Bayesian Methods for Hackers: Probabilistic Programming and Bayesian Inference
Cameron Davidson-Pilon - 2014
However, most discussions of Bayesian inference rely on intensely complex mathematical analyses and artificial examples, making it inaccessible to anyone without a strong mathematical background. Now, though, Cameron Davidson-Pilon introduces Bayesian inference from a computational perspective, bridging theory to practice-freeing you to get results using computing power.

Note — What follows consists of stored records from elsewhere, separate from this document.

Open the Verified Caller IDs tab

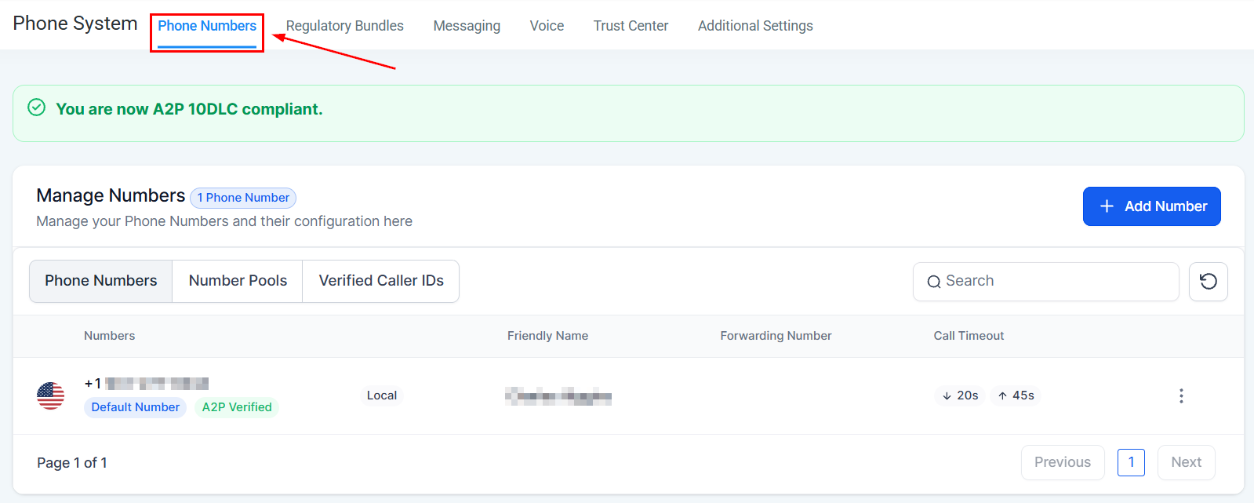380,280
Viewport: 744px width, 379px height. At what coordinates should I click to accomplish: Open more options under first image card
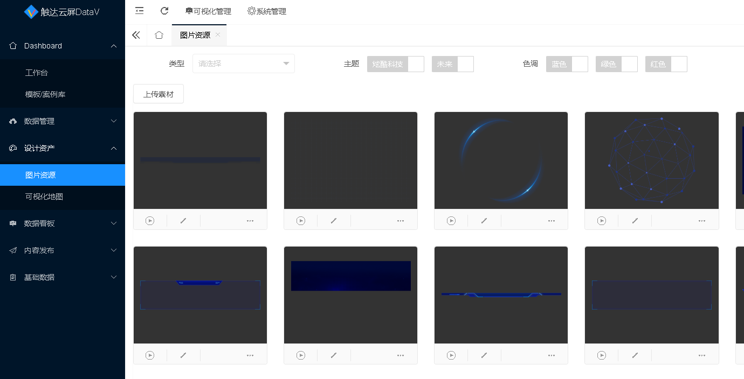(250, 221)

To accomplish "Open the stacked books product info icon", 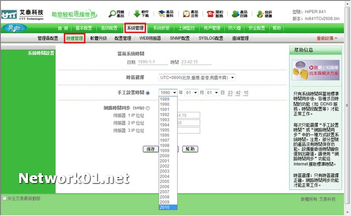I will pos(161,14).
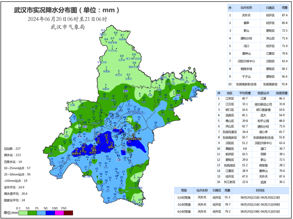Viewport: 293px width, 219px height.
Task: Select the light blue 25–50 mm legend swatch
Action: pyautogui.click(x=41, y=213)
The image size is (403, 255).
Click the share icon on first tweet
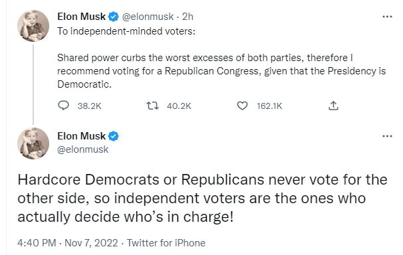pyautogui.click(x=333, y=106)
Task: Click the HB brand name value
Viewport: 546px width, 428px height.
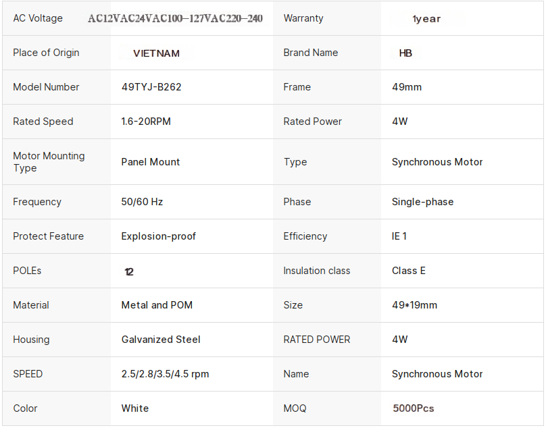Action: (405, 53)
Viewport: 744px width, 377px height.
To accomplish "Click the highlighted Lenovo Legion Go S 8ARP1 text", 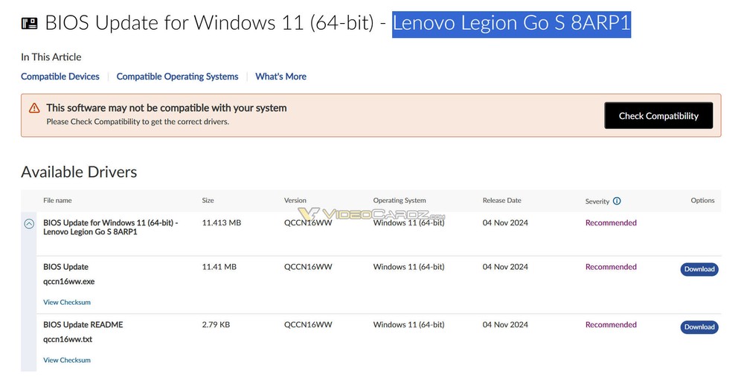I will pos(511,23).
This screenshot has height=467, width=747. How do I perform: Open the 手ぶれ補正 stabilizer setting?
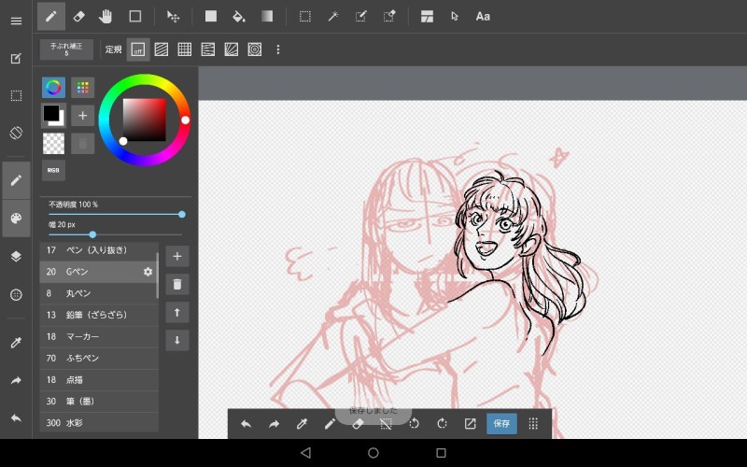[66, 50]
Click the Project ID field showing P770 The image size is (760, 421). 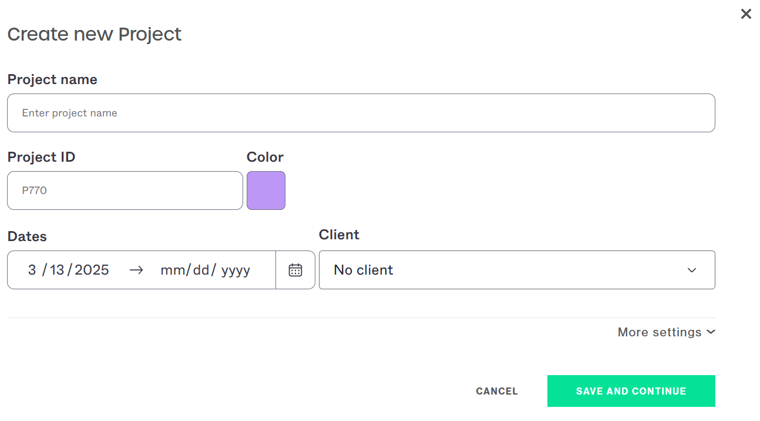[125, 191]
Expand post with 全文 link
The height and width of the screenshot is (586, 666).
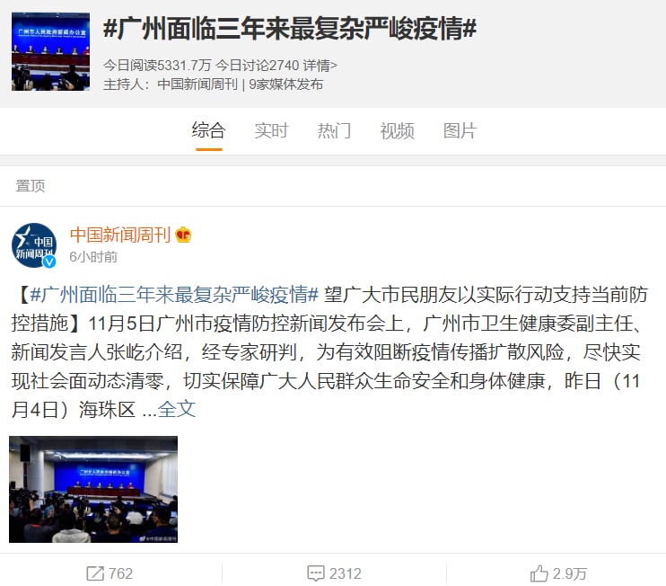click(x=177, y=409)
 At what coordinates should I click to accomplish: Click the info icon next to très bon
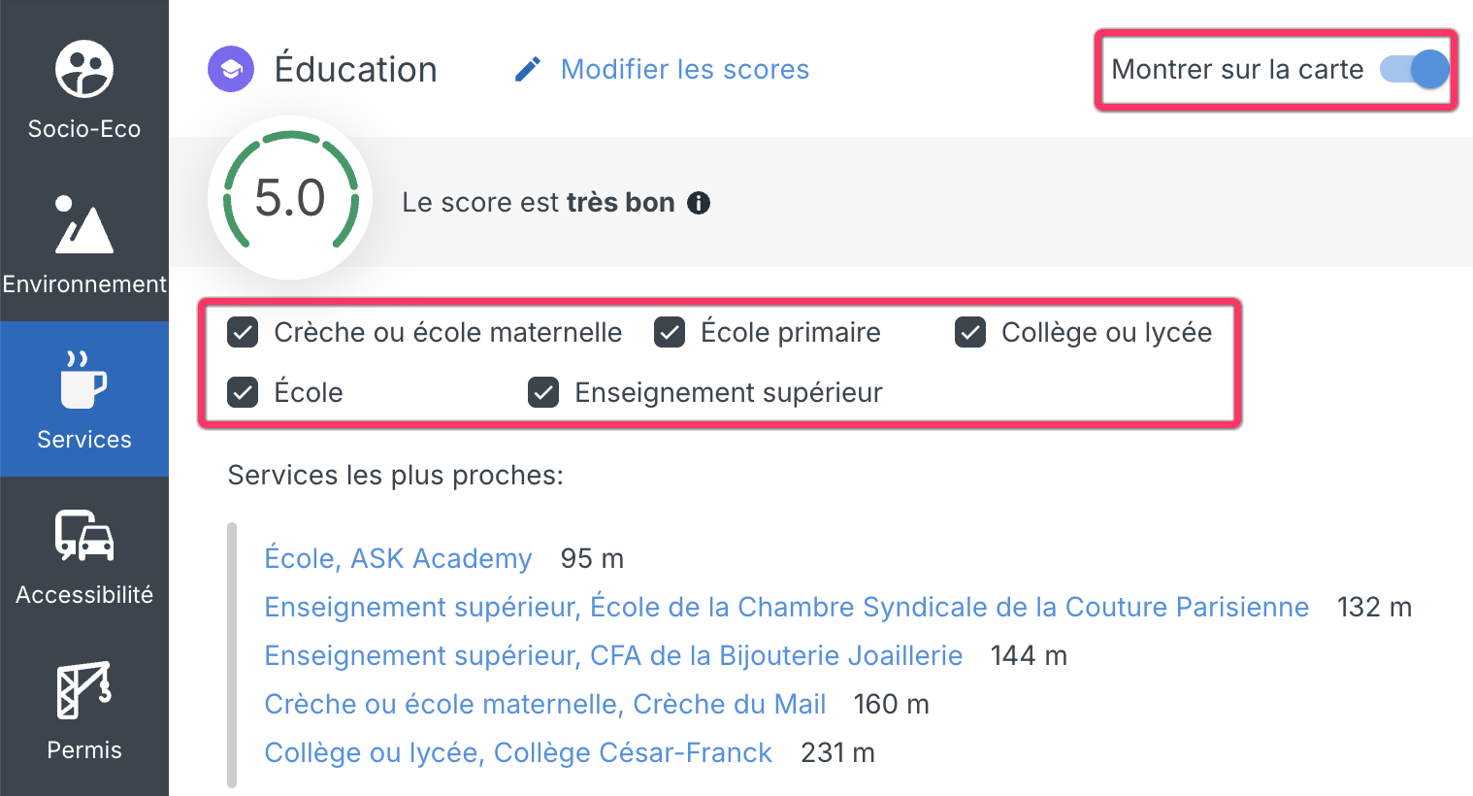699,203
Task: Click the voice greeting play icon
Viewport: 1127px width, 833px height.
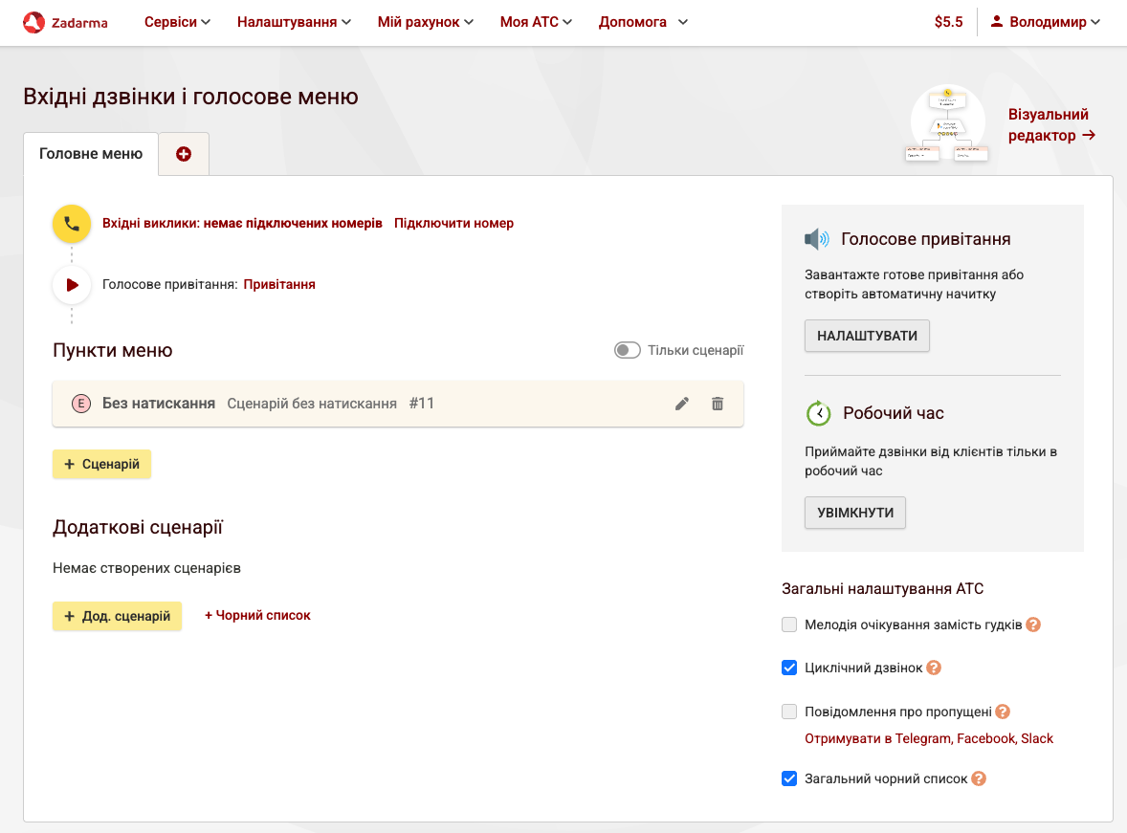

Bayesian Methods for Hackers
illuminates Bayesian inference through probabilistic programming with the powerful PyMC language and the closely related Python tools NumPy, SciPy, and Matplotlib. Using this approach, you can reach effective solutions in small increments, without extensive mathematical intervention. Davidson-Pilon begins by introducing the concepts underlying Bayesian inference, comparing it with other techniques and guiding you through building and training your first Bayesian model. Next, he introduces PyMC through a series of detailed examples and intuitive explanations that have been refined after extensive user feedback. You'll learn how to use the Markov Chain Monte Carlo algorithm, choose appropriate sample sizes and priors, work with loss functions, and apply Bayesian inference in domains ranging from finance to marketing. Once you've mastered these techniques, you'll constantly turn to this guide for the working PyMC code you need to jumpstart future projects. Coverage includes - Learning the Bayesian "state of mind" and its practical implications - Understanding how computers perform Bayesian inference - Using the PyMC Python library to program Bayesian analyses - Building and debugging models with PyMC - Testing your model's "goodness of fit" - Opening the "black box" of the Markov Chain Monte Carlo algorithm to see how and why it works - Leveraging the power of the "Law of Large Numbers" - Mastering key concepts, such as clustering, convergence, autocorrelation, and thinning - Using loss functions to measure an estimate's weaknesses based on your goals and desired outcomes - Selecting appropriate priors and understanding how their influence changes with dataset size - Overcoming the "exploration versus exploitation" dilemma: deciding when "pretty good" is good enough - Using Bayesian inference to improve A/B testing - Solving data science problems when only small amounts of data are available Cameron Davidson-Pilon has worked in many areas of applied mathematics, from the evolutionary dynamics of genes and diseases to stochastic modeling of financial prices. His contributions to the open source community include lifelines, an implementation of survival analysis in Python. Educated at the University of Waterloo and at the Independent University of Moscow, he currently works with the online commerce leader Shopify.